# Task description
Rewrite the rows below, changing "icon" to "button" wherever it occurs and keeping everything else the same. Omit the pictures from your answer.

• • • •

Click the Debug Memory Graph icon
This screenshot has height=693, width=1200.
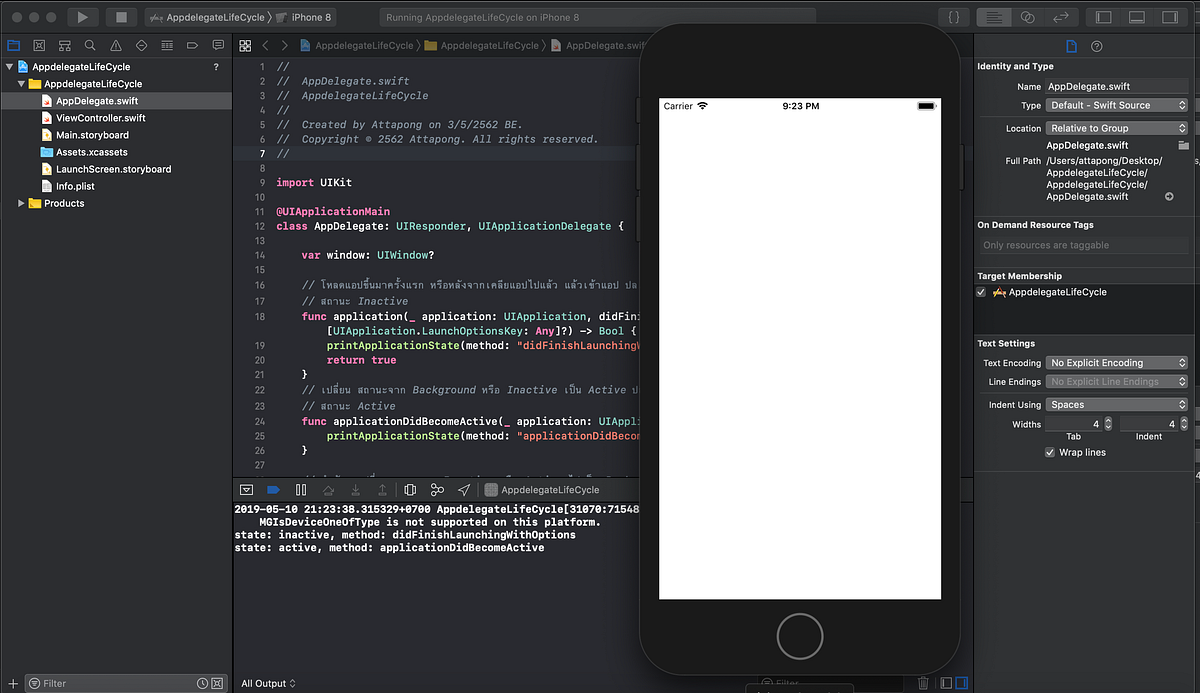[437, 489]
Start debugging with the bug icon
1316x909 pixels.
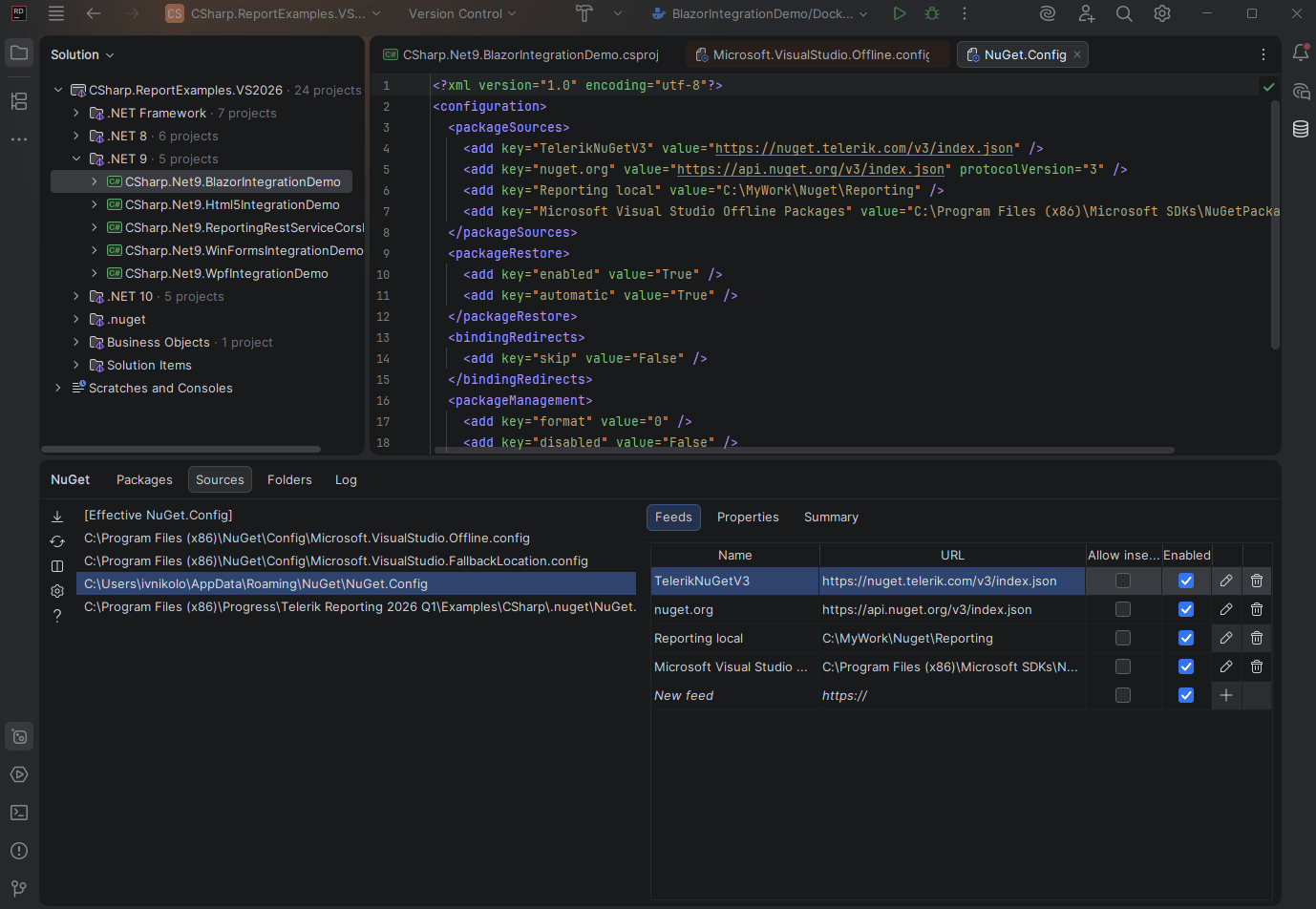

• • • •

# Reply
Click the Debug Memory Graph button
This screenshot has height=693, width=1200.
[437, 489]
Start debugging with the bug button
1316x909 pixels.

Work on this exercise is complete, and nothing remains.